- **EXTRAIT DE PAGE**:
————
Ministre de l’Économie, 27 mai 2003, n° ECOC0300239Y

MINISTRE DE L’ÉCONOMIE

Lettre

PARTIES

Demandeur :

MINISTRE DE L'ECONOMIE

Défendeur :

Conseils des sociétés Chausson Matériaux SA, Marinier Matériaux SAS et Socepag SA

Ministre de l’Économie n° ECOC0300239Y

27 mai 2003

MINISTRE DE L'ECONOMIE, DES FINANCES ET DE L'INDUSTRIE

Maîtres,

Par dossier déclaré complet le 24 avril 2003, vous avez notifié le projet de fusion des sociétés Chausson Matériaux SA (ci-après " Chausson "), Marinier Matériaux SAS (ci-après " Marinier ") et Socepag SA (ci-après " Socepag "). Ce projet a été formalisé par un protocole d'accord signé entre les parties à la fusion en date du 2 avril 2003.

I. - LES PARTIES ET L'OPÉRATION

Chausson a pour activité principale le négoce de matériaux de construction. Il exerce par ailleurs une activité de préfabrication de produits béton et une activité de béton prêt à l'emploi. En 2002, l'activité de négoce représente 93 % du chiffre d'affaires du groupe, contre 7 % s'agissant de l'activité de production. Toute la production est vendue au travers de l'activité de négoce.

Chausson compte 55 agences, 1 plate-forme logistique, 3 usines de préfabrication de produits béton et 3 centrales de béton prêt à l'emploi, implantées sur 16 départements des régions Aquitaine, Midi-Pyrénées, Languedoc-Roussillon et Auvergne. Les agences sont de deux types : généralistes, au nombre de 41, et spécialistes, au nombre de 14.

En 2002, Chausson a réalisé, en France exclusivement, un chiffre d'affaires de 160 millions d'euros.

Marinier a également pour activité principale le négoce de matériaux de construction. Il exerce par ailleurs une activité de fabrication et de distribution de béton prêt à l'emploi. En 2002, l'activité de négoce représente 98,3 % de son chiffre d'affaires contre 1,7 % pour son activité de production.

Marinier compte 32 agences, dont 2 sont spécialisées (cf. note 1), 1 plate-forme logistique et exploite une centrale de béton prêt à l'emploi. En outre, elle détient une participation de 30 % dans une usine de fabrication de fermettes et charpentes. Il est implanté sur 7 départements des régions PACA, Rhône-Alpes et Languedoc-Roussillon.

En 2002, Marinier a réalisé, en France exclusivement, un chiffre d'affaires de 118,3 millions d'euros.

Socepag est la société de tête du groupe R. Melin Matériaux (ci-après " Melin "). Le groupe a pour unique activité le négoce de matériaux de construction. Il exploite 27 agences généralistes implantées sur 9 départements des régions Centre, Limousin, et Poitou-Charentes.

En 2002, Melin a réalisé, en France exclusivement, un chiffre d'affaires de 98,8 millions d'euros.

Aux termes du protocole d'accord signé le 2 avril 2003, l'opération envisagée consiste en un rapprochement capitalistique de Chausson, Marinier et Melin. Elle doit aboutir à la constitution d'un nouveau groupe dénommé Trialis. L'opération constitue à ce titre une opération de concentration au sens de l'article L. 430-1 du Code de commerce. Compte tenu des chiffres d'affaires précités, cette opération n'est pas de dimension communautaire mais relève du contrôle national des concentrations, conformément aux dispositions des articles L. 430-3 et suivants du même Code.
————
- **JEU D'ENREGISTREMENTS**:
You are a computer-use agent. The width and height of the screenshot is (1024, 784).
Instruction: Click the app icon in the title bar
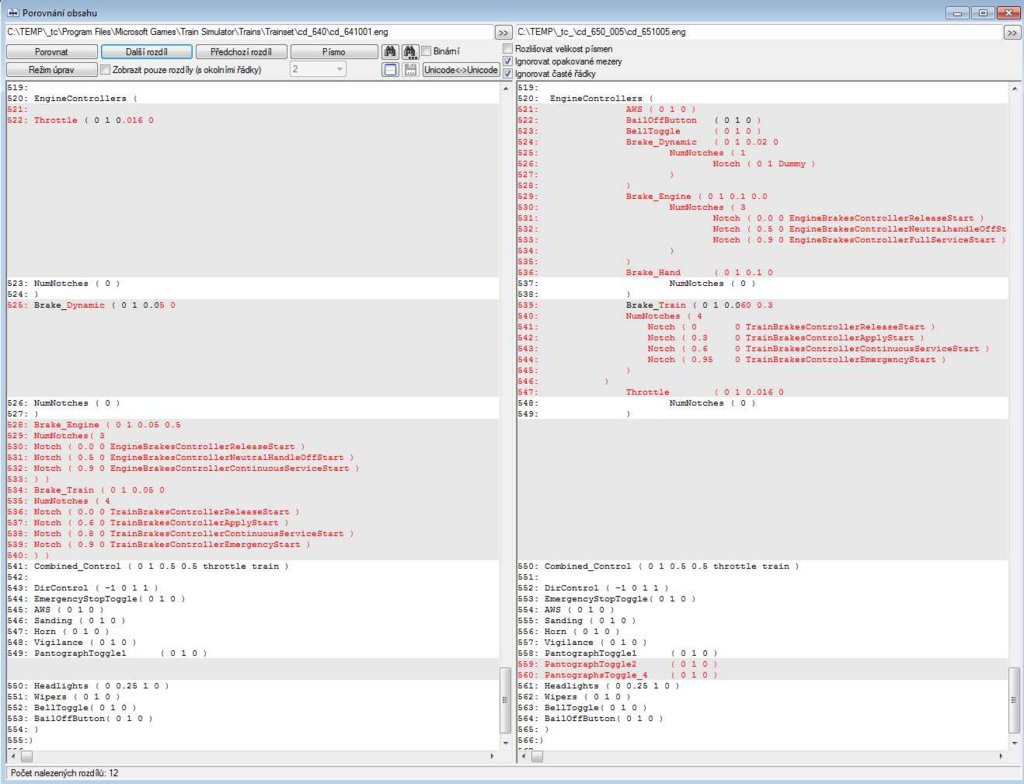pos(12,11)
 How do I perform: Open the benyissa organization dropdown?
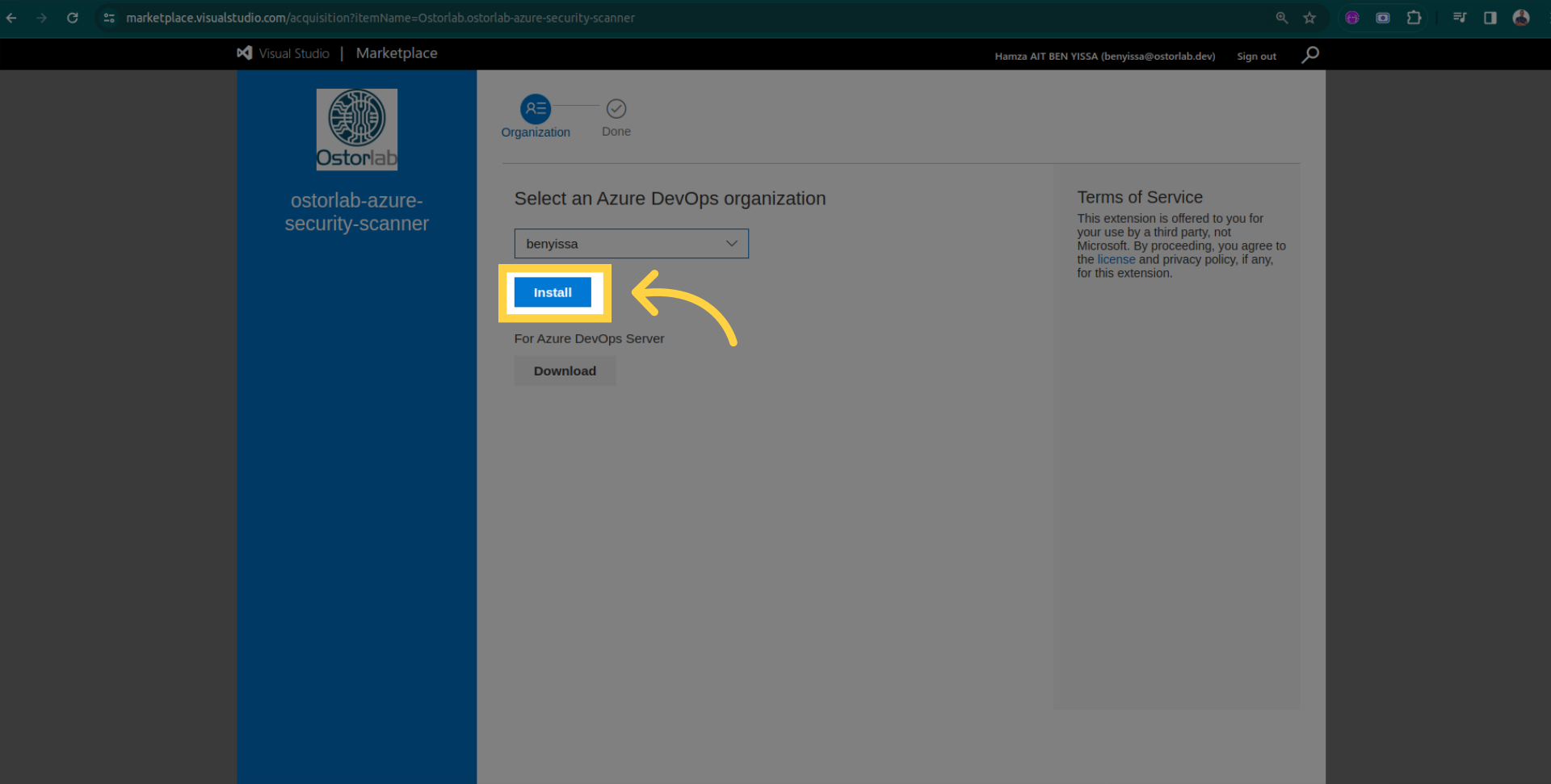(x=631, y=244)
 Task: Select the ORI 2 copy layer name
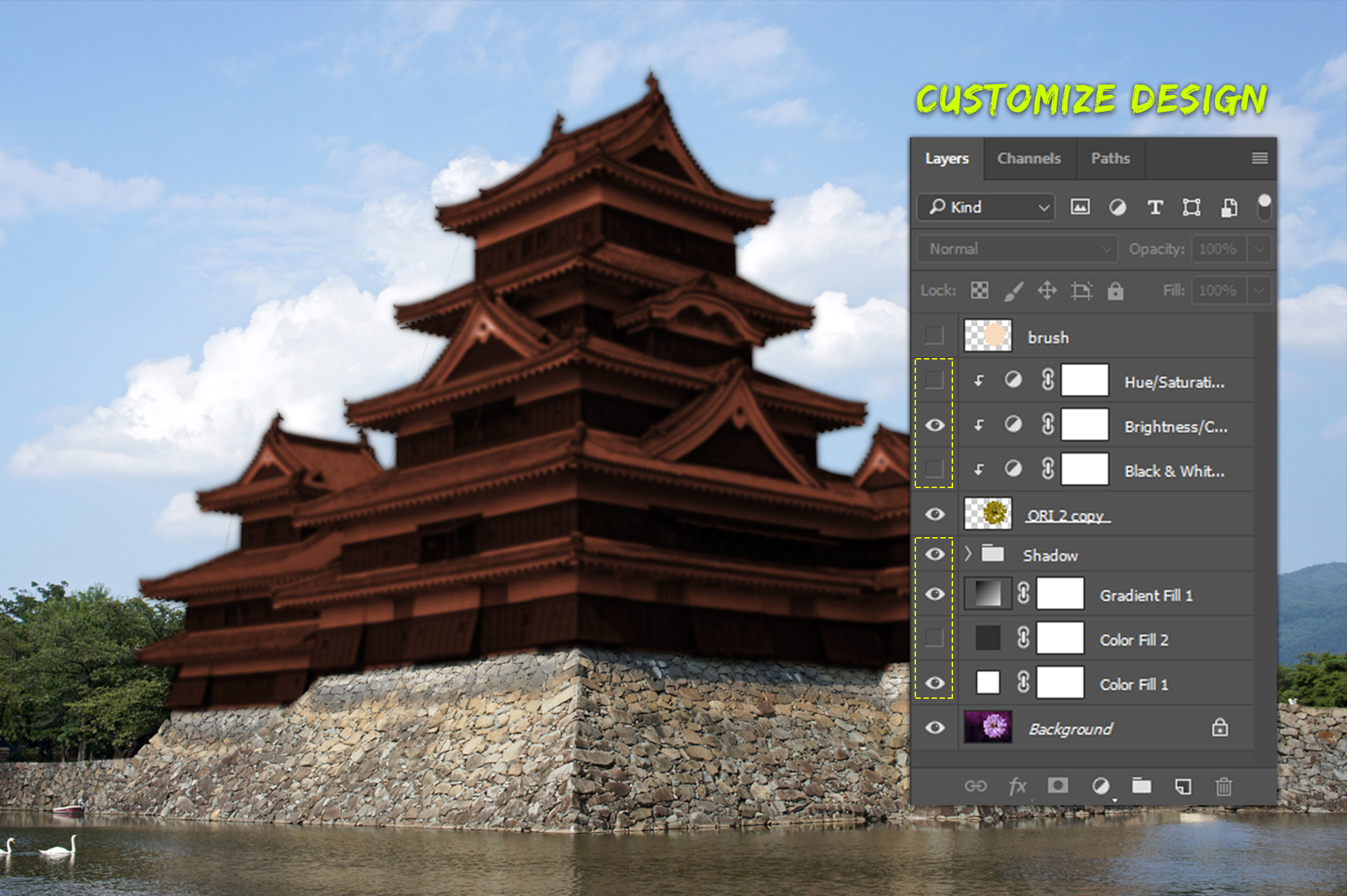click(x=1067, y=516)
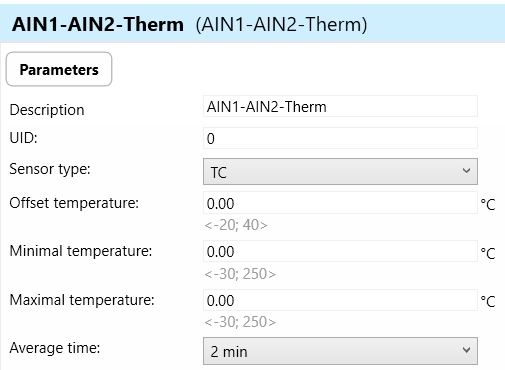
————
- **CONSIGNES**:
[A] D'après l'extrait de page, quel chiffre d'affaires Chausson a-t-il réalisé en 2002 ?
[B] Dressez la liste complète des régions où sont implantés les sites de Chausson, selon l'extrait de page.
[C] Dans l'extrait de page, transformez en liste le paragraphe qui commence par « Chausson compte 55 agences » en conservant ses faits principaux.

- **RÉPONSES ATTENDUES**:
[A] Chausson a réalisé en 2002 un chiffre d'affaires de 160 millions d'euros, exclusivement en France.

[B]
- Aquitaine
- Midi-Pyrénées
- Languedoc-Roussillon
- Auvergne

[C]
- 55 agences : 41 généralistes et 14 spécialistes
- 1 plate-forme logistique
- 3 usines de préfabrication de produits béton
- 3 centrales de béton prêt à l'emploi
- Implantation : 16 départements des régions Aquitaine, Midi-Pyrénées, Languedoc-Roussillon et Auvergne